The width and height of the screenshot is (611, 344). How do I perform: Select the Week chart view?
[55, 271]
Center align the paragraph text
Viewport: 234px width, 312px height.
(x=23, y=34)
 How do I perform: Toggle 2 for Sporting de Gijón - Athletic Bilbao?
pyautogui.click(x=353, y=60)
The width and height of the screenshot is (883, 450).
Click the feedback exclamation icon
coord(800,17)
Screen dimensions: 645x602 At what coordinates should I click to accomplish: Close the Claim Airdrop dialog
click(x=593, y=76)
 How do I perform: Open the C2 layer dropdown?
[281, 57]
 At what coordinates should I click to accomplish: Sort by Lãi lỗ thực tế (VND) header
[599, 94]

+ + +

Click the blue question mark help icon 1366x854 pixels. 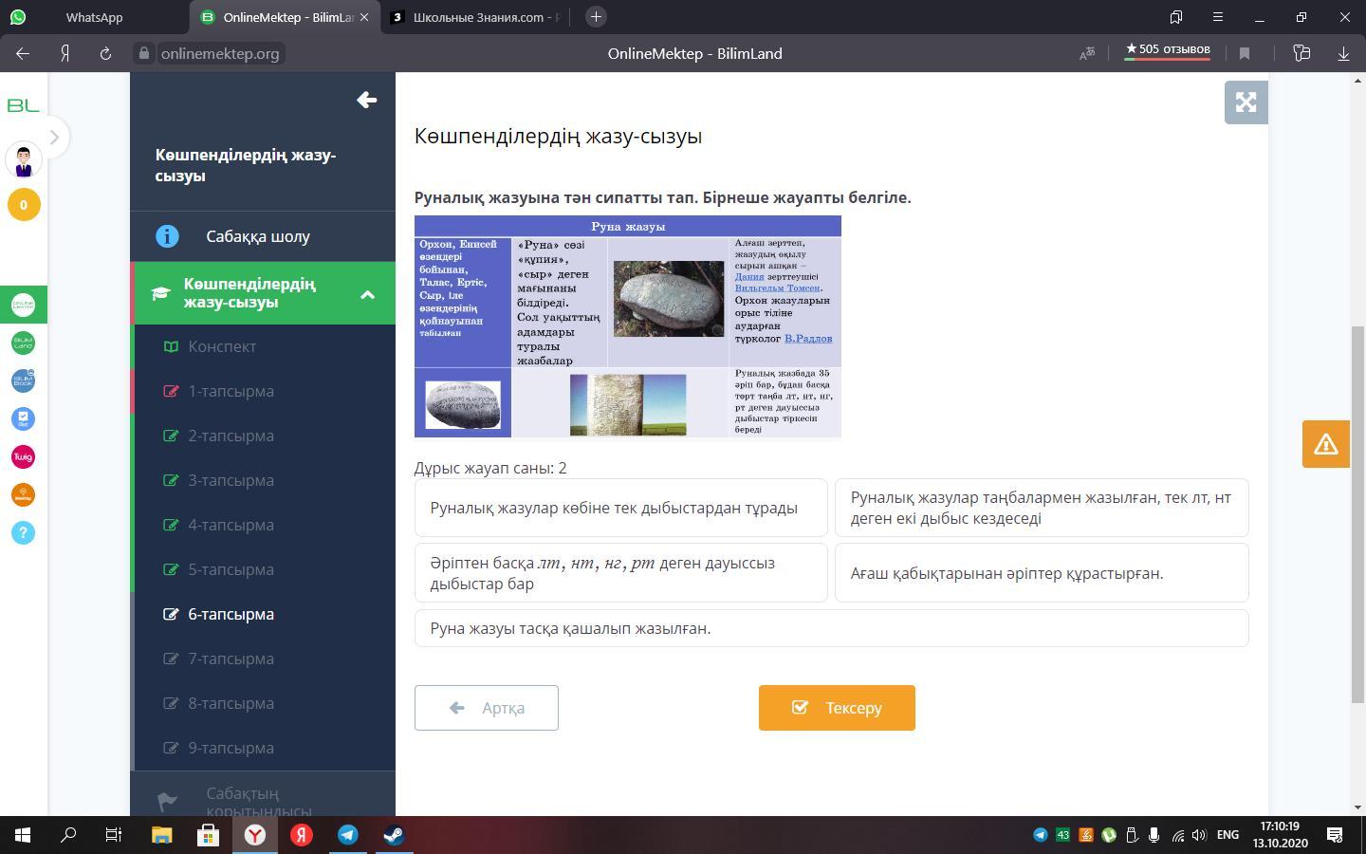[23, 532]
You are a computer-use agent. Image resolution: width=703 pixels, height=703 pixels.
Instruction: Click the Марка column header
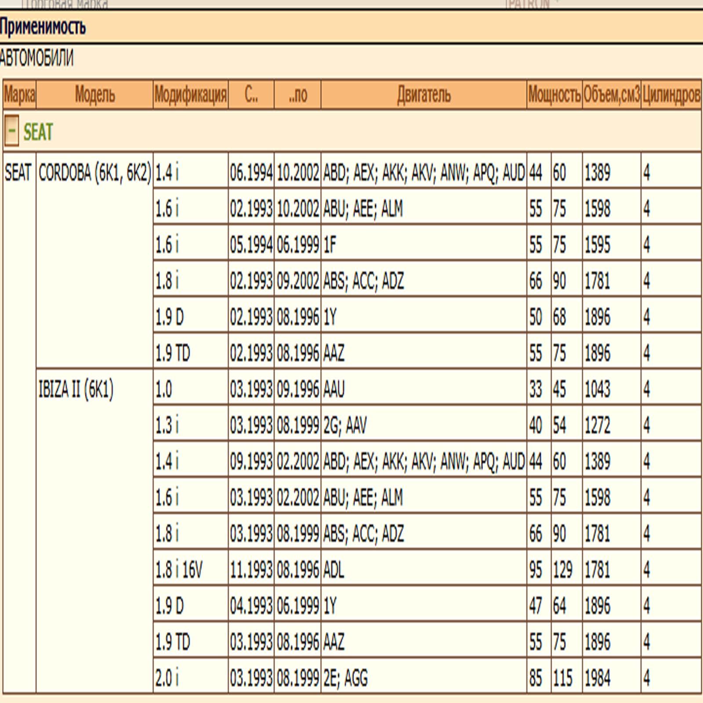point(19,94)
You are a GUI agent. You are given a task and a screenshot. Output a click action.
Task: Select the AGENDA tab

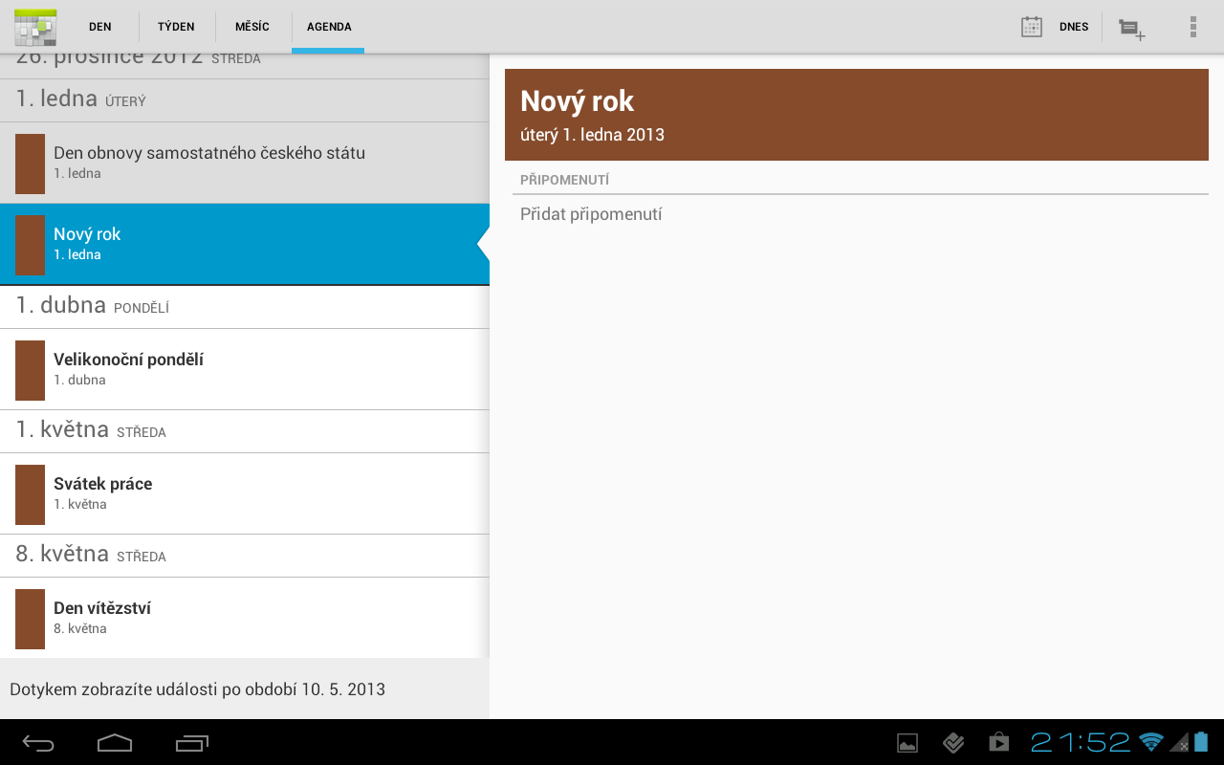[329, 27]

+ + +

WORK ORDER
For each line in the entries that holds "agent", return that line.

RESPONSE AREA
You are a computer-use agent. Image resolution: width=703 pixels, height=703 pixels.
You are a GUI agent. You are given a task and a screenshot. Output a click action.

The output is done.